## The request
Could you write out again the part of the records below that opens with the line containing "Where should I click to: Click the 55" and runs through the end of the records, keeping every request line and raising each number in the answer coordinates by 87? Leave the pictures out of your answer.

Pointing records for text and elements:
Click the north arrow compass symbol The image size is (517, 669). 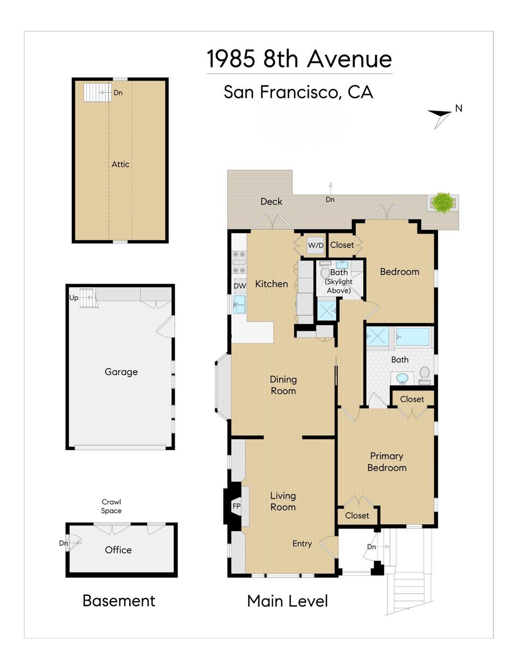439,118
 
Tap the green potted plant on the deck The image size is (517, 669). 443,203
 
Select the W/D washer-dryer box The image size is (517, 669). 316,245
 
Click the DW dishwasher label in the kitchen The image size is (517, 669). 240,286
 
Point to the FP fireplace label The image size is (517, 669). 237,506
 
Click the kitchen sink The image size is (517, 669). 240,304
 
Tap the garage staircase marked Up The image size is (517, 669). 89,298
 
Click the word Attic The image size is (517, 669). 120,164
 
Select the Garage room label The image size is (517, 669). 121,372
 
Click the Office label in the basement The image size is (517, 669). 118,550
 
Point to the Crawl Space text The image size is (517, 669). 112,506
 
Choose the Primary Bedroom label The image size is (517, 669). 387,461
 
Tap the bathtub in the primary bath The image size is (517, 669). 412,337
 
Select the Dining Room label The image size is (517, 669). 283,385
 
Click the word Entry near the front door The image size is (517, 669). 302,544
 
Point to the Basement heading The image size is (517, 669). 119,601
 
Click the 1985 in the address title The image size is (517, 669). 231,58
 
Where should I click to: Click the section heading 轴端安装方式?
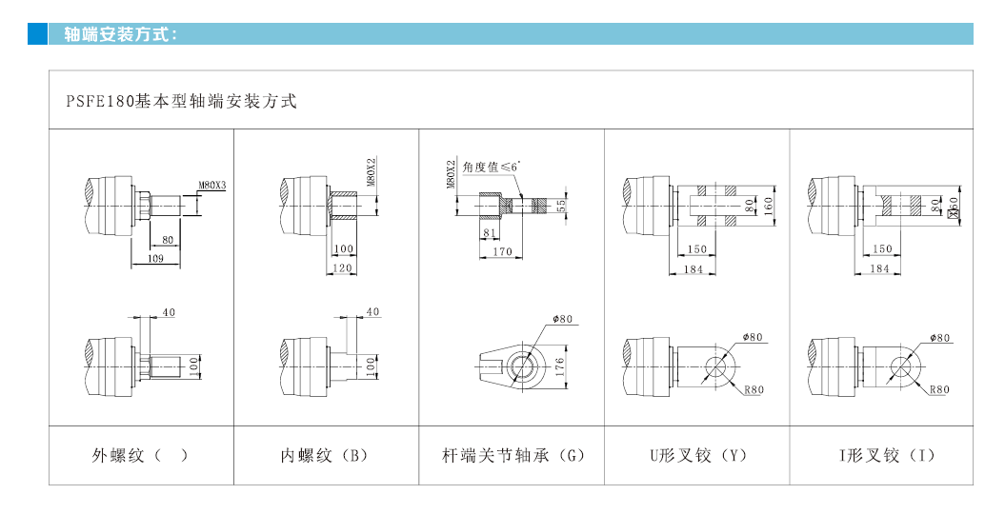120,34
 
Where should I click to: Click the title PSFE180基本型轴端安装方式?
181,101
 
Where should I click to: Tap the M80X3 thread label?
211,186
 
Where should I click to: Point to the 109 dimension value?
155,259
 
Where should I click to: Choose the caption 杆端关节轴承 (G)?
513,455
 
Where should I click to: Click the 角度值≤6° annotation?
492,167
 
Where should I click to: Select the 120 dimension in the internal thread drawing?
343,269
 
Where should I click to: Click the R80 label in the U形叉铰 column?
754,389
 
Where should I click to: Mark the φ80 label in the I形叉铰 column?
939,338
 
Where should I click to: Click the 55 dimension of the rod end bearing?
561,205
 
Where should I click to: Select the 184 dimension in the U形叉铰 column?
693,269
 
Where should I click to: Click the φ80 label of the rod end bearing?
562,320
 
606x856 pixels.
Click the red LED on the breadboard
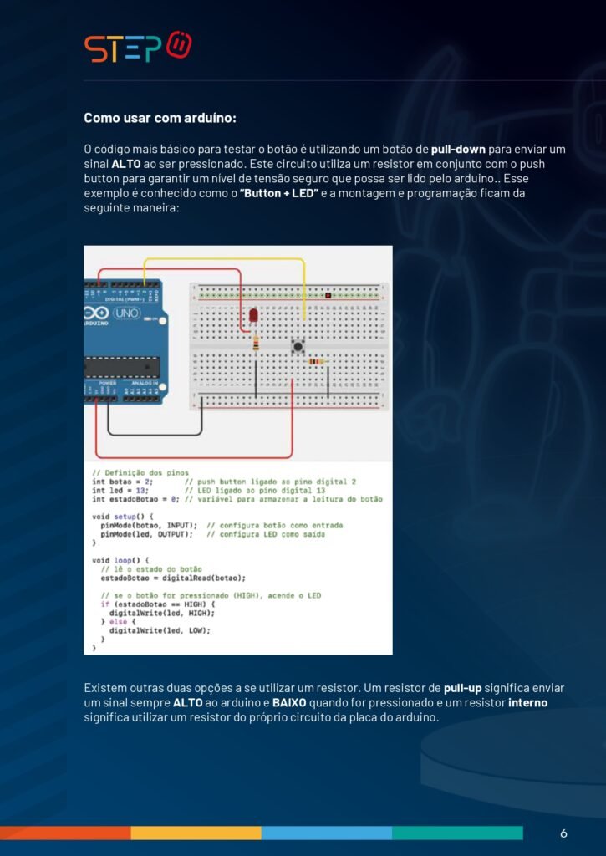(252, 315)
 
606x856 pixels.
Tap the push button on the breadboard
(297, 345)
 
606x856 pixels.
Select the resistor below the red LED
(255, 341)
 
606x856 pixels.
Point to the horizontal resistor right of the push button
(315, 361)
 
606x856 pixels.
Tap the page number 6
(563, 833)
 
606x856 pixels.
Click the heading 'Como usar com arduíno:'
(160, 118)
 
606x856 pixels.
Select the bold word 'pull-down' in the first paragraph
(458, 149)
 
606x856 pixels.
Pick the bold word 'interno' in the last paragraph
(527, 703)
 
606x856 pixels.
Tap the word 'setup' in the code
(124, 517)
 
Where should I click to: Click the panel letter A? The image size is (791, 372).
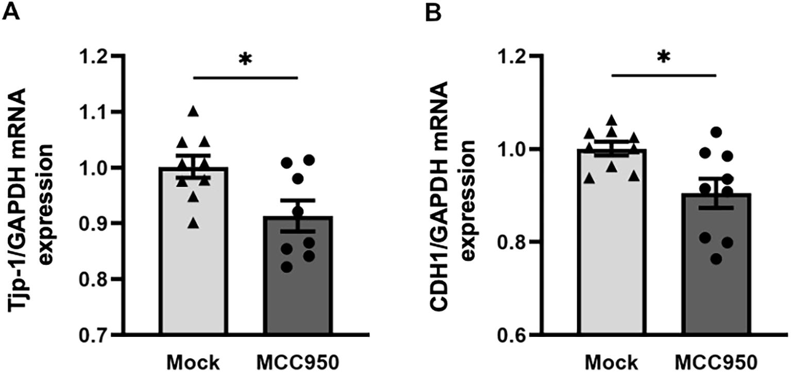pyautogui.click(x=11, y=12)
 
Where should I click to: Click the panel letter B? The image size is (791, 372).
pyautogui.click(x=433, y=12)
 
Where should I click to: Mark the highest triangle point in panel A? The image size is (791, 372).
pyautogui.click(x=193, y=110)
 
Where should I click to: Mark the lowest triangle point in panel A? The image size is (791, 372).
pyautogui.click(x=193, y=223)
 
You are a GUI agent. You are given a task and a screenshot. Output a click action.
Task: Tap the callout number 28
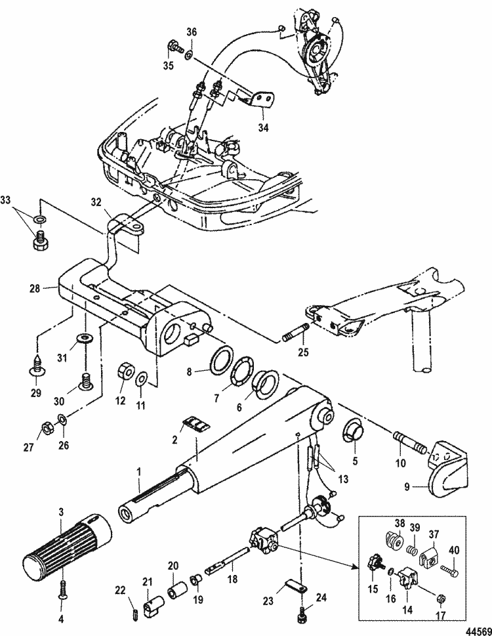pos(35,288)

## Final result
Where should I click to: Click the 55 dimension of the rod end bearing?
648,292
 
Where should I click to: Select the 184 dimension in the U形叉铰 column?
780,356
 
Where should I click to: Click the φ80 label of the rod end bearing?
649,407
 
606x856 pixels.
Click the red LED on the breadboard
(339, 402)
 
606x856 pixels.
Tap the push button on the breadboard
(384, 432)
 
606x856 pixels.
Select the resistor below the red LED
(342, 428)
 
606x856 pixels.
Point to the horizontal resistor right of the push button
(402, 448)
 
606x856 pixels.
Tap the page number 6
(650, 920)
 
606x856 pixels.
Click the heading 'Como usar com arduíno:'
(247, 205)
 
606x856 pixels.
Select the bold word 'pull-down' in the first paragraph
(545, 236)
 
606x856 pixels.
Pick the bold word 'interno' in the last paragraph
(614, 790)
 
606x856 pixels.
Tap the word 'setup' in the code
(211, 604)
 
Where should I click to: Click the panel letter A? The image size is (791, 372).
pyautogui.click(x=98, y=99)
 
Where should I click to: Click the panel letter B? The image size is (791, 372).
pyautogui.click(x=520, y=99)
 
Where should I click to: Mark the highest triangle point in panel A? The image size is (791, 372).
pyautogui.click(x=280, y=197)
 
Where should I click to: Mark the lowest triangle point in panel A? The image size is (791, 372).
pyautogui.click(x=280, y=310)
 
You are a GUI agent. You are given a task and a screenshot. Output a click action.
Task: Tap the callout number 28
pos(122,375)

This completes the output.